## WORK INSTRUCTION
Your answer should consist only of the records, copied exactly, with the images removed.

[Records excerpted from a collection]
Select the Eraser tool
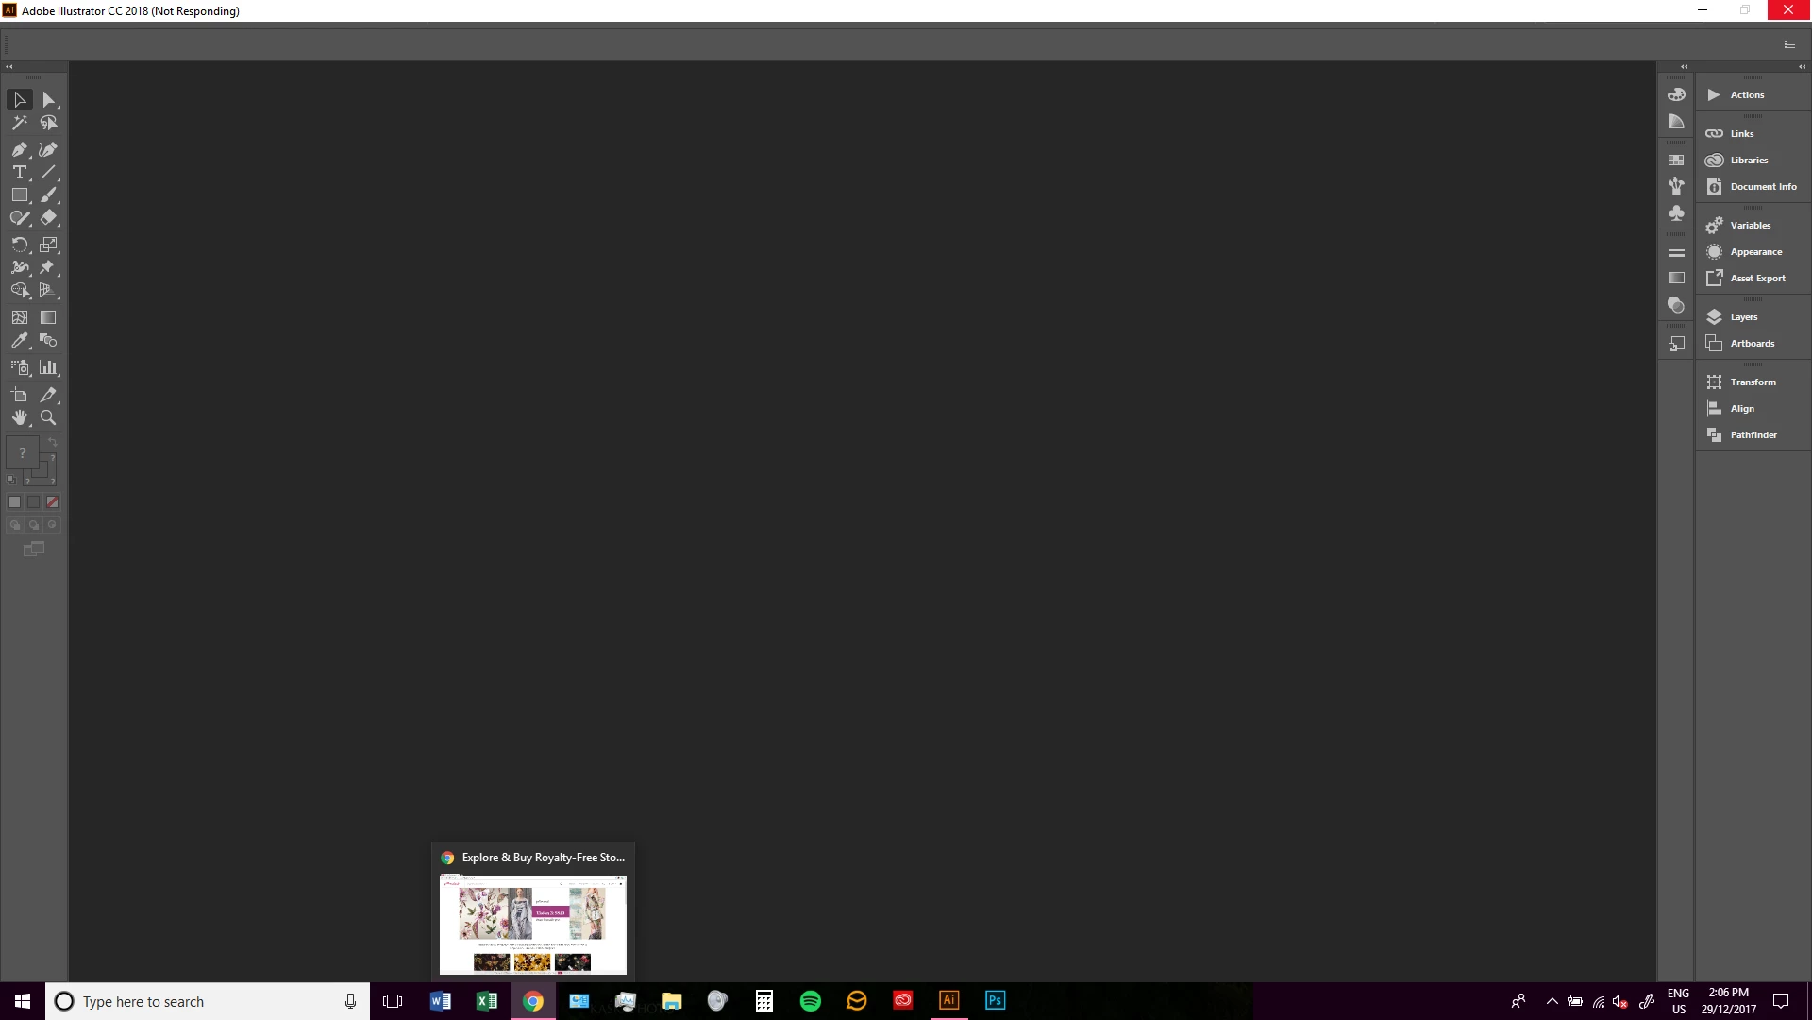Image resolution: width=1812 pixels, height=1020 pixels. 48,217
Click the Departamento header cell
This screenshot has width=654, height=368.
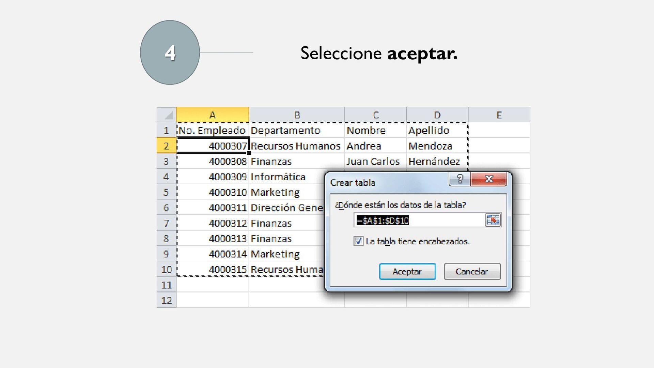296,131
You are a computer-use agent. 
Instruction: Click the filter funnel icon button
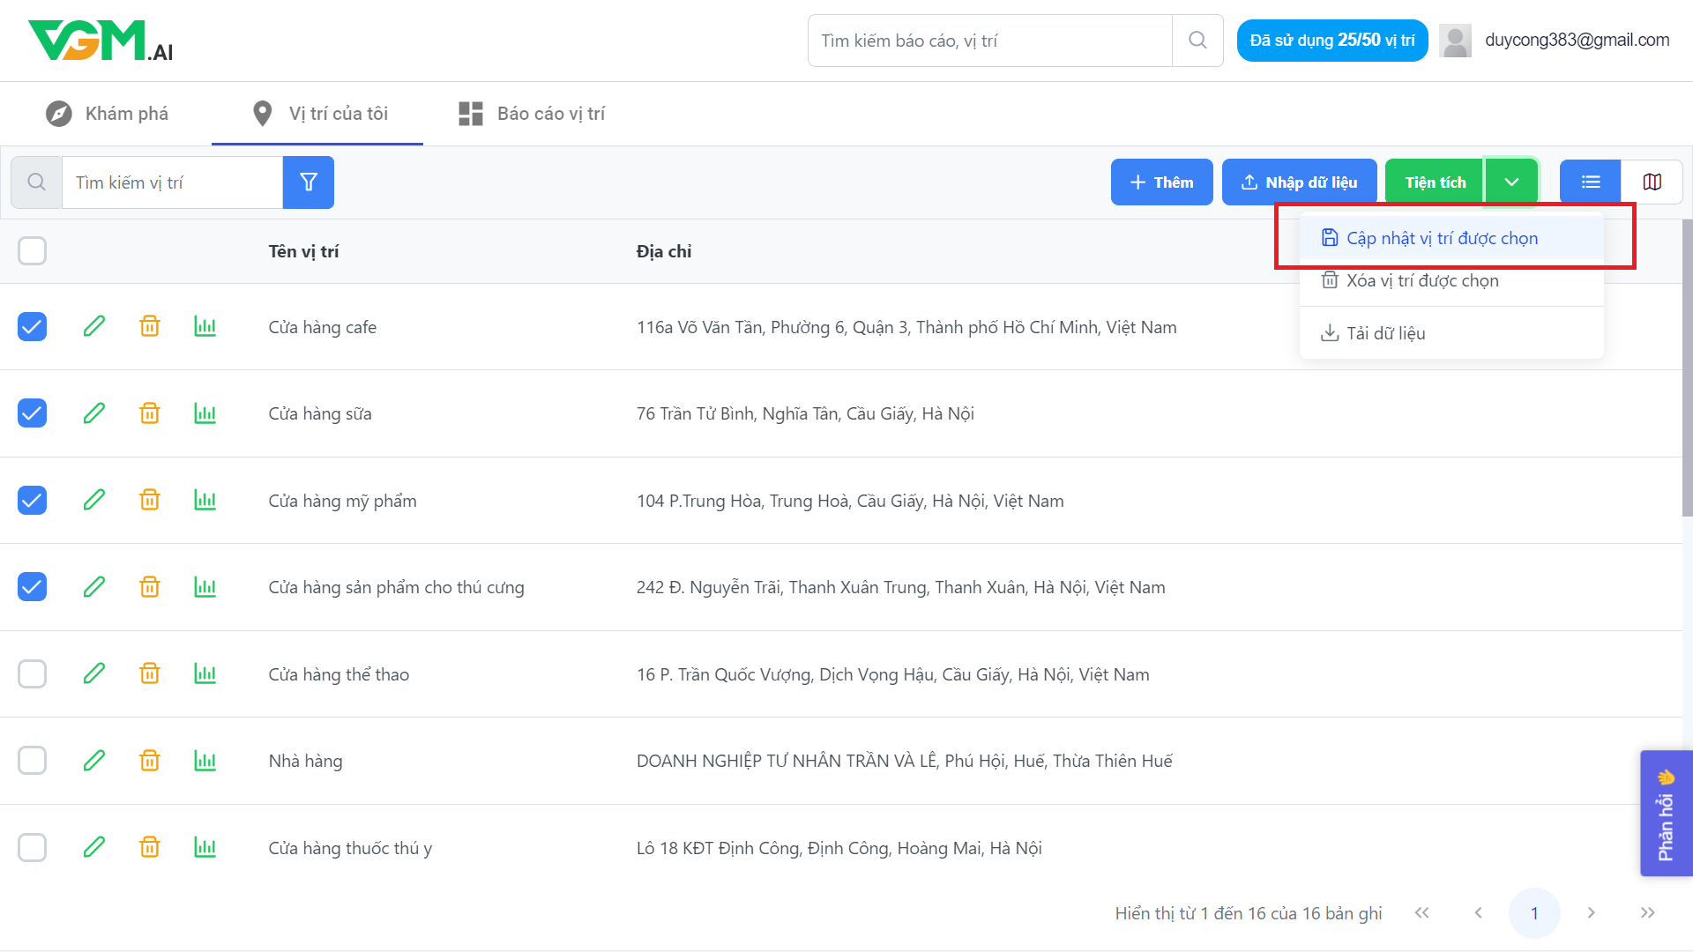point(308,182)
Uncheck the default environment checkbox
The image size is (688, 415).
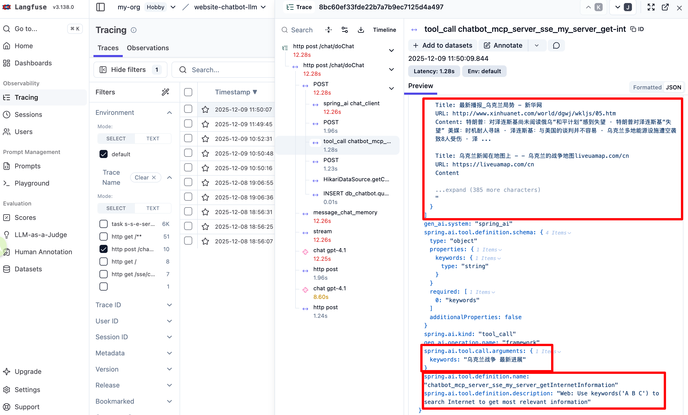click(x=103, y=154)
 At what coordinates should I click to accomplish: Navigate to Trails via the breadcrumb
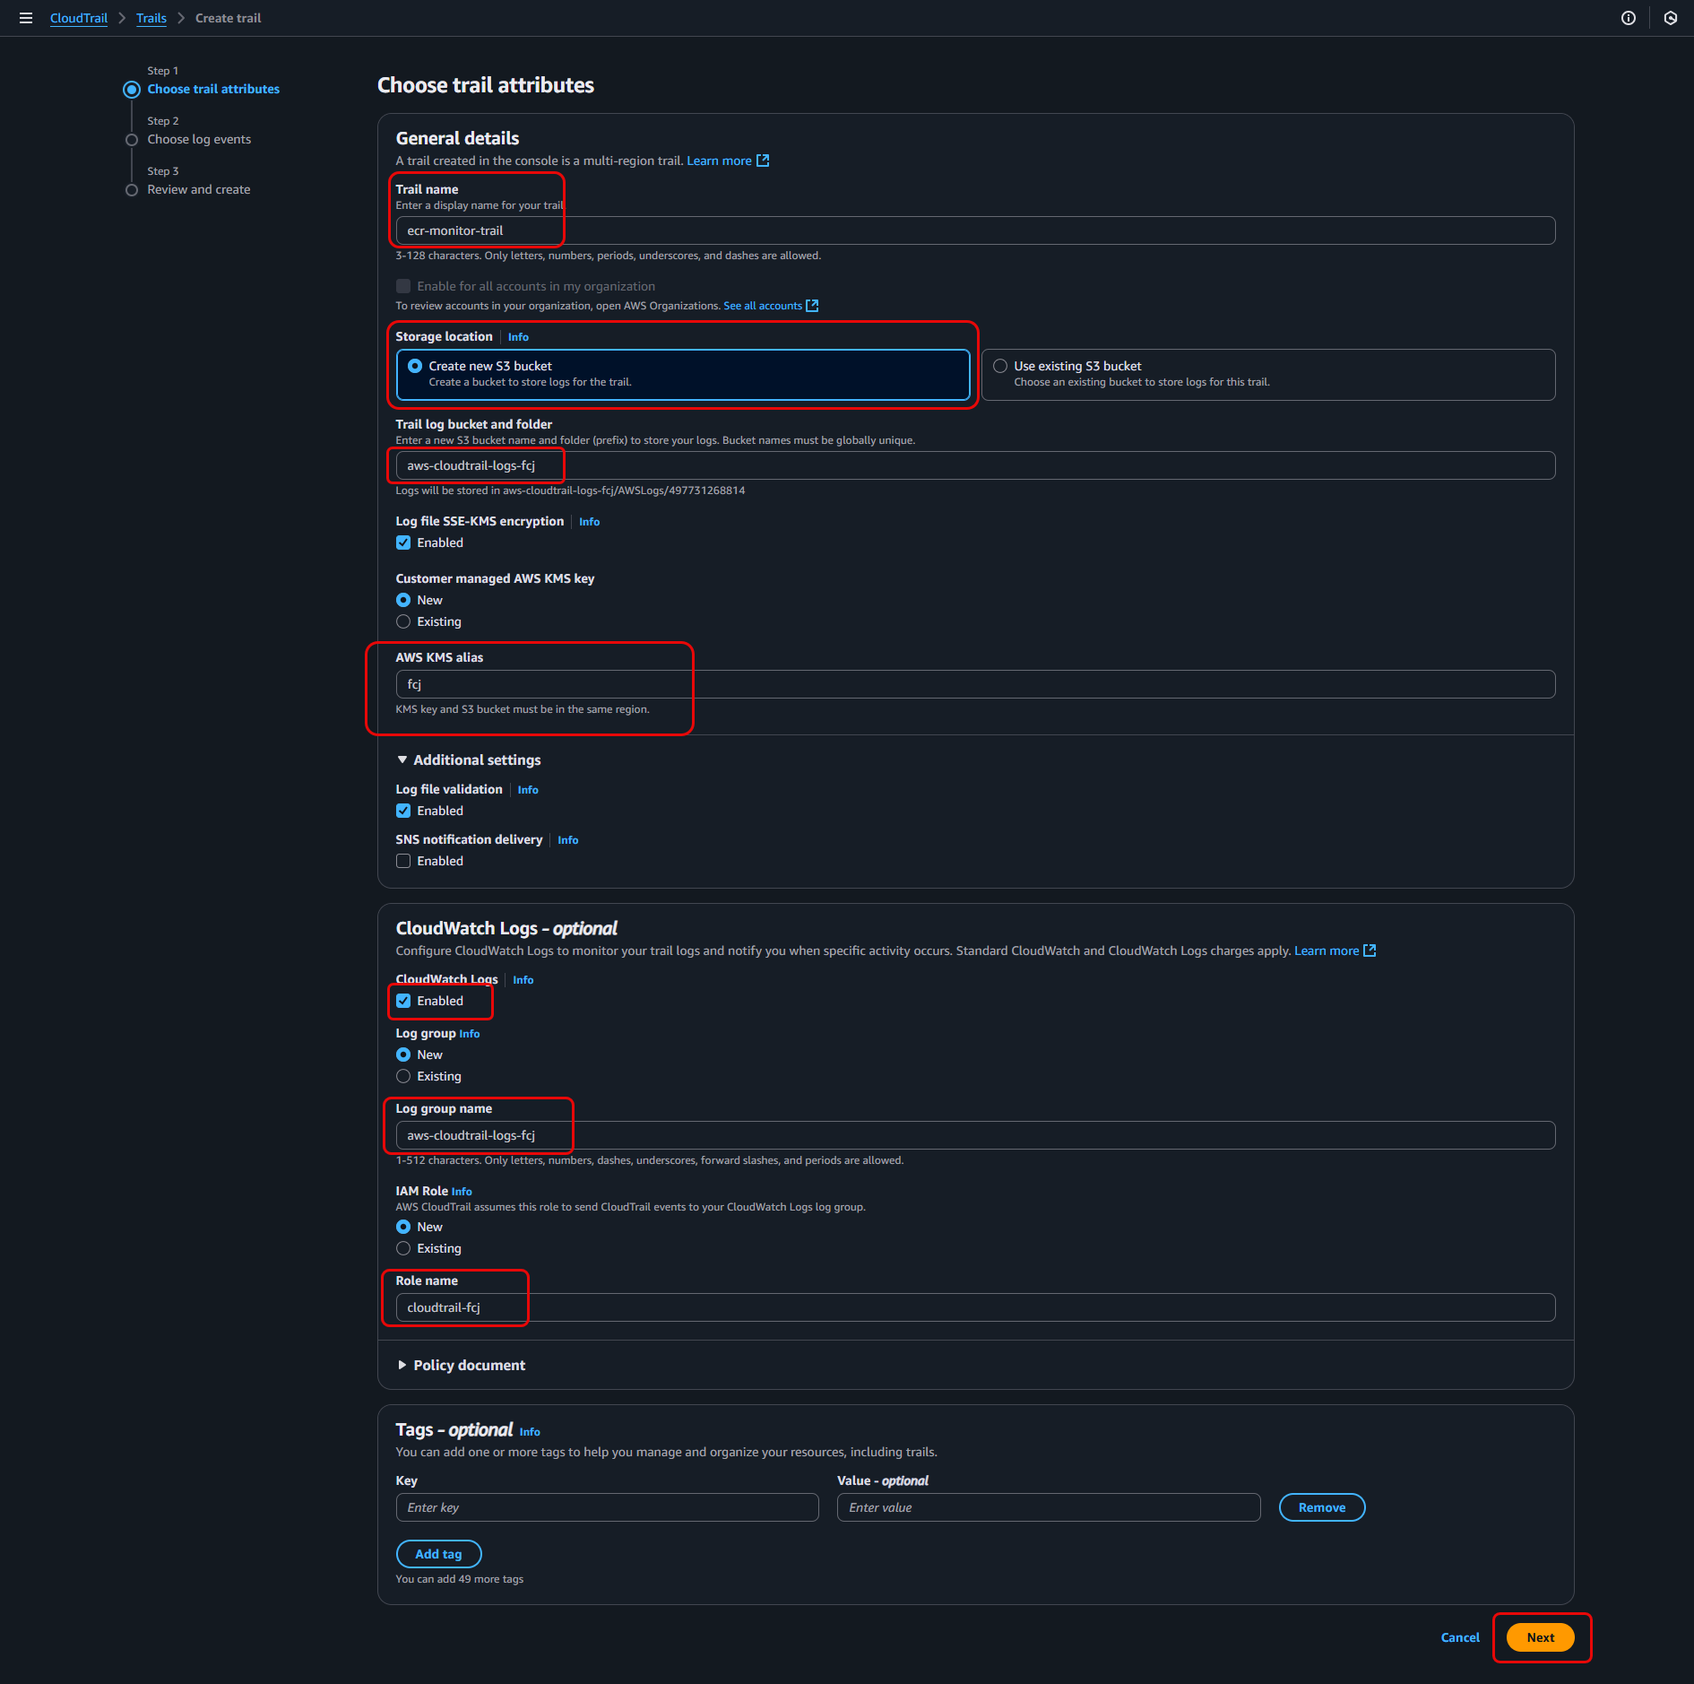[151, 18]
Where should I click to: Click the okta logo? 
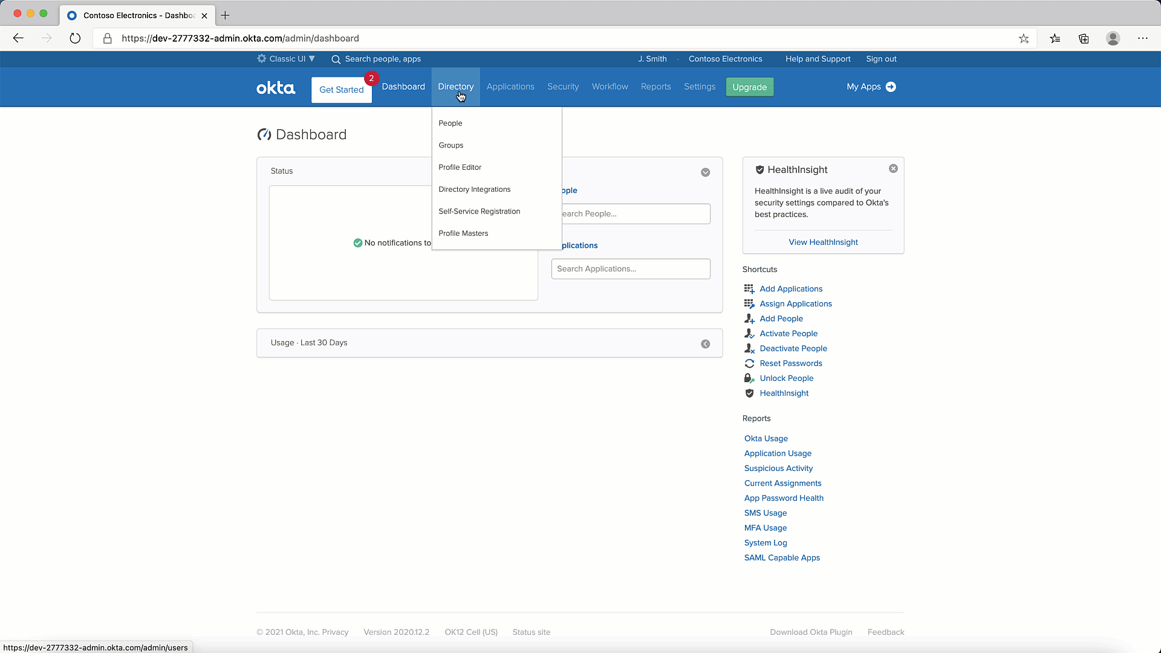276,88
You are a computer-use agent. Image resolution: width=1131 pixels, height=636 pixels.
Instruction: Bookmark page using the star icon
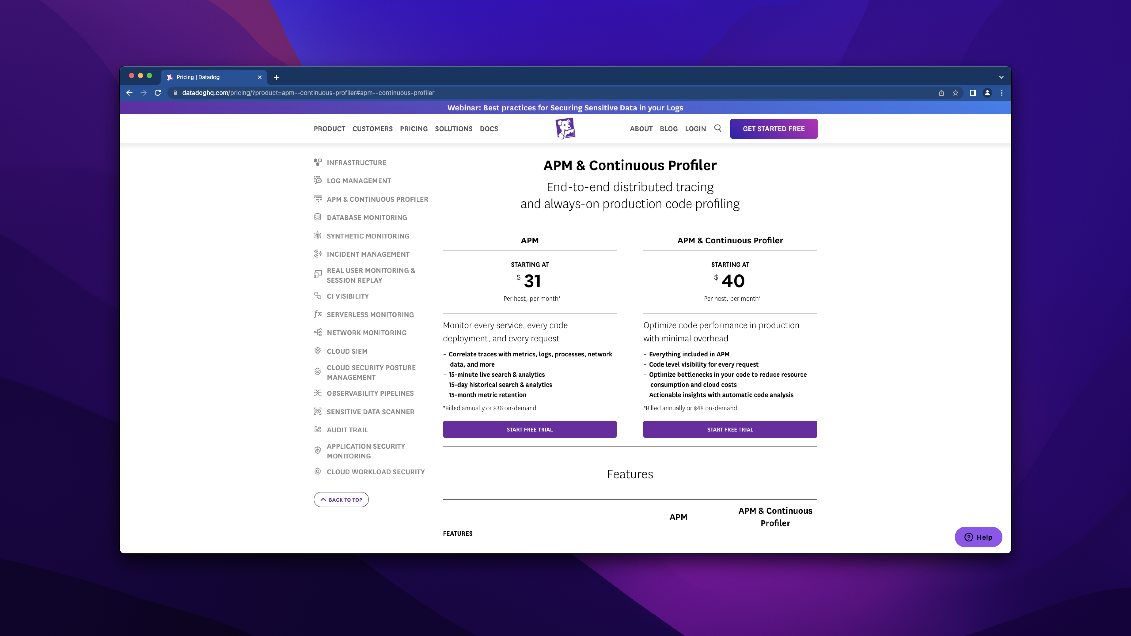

## EXPECTED ANSWER
Select the Eraser tool
Image resolution: width=1812 pixels, height=1020 pixels. 48,217
Click the Departamento header cell
This screenshot has width=654, height=368.
296,131
You are a computer-use agent. 
Instruction: Click the filter funnel icon button
point(308,182)
Uncheck the default environment checkbox
The image size is (688, 415).
click(x=103, y=154)
 At what coordinates should I click to accomplish: Navigate to Trails via the breadcrumb
[151, 18]
Where should I click to: Click the okta logo? 
276,88
You are a computer-use agent. Image resolution: width=1131 pixels, height=636 pixels.
Instruction: Bookmark page using the star icon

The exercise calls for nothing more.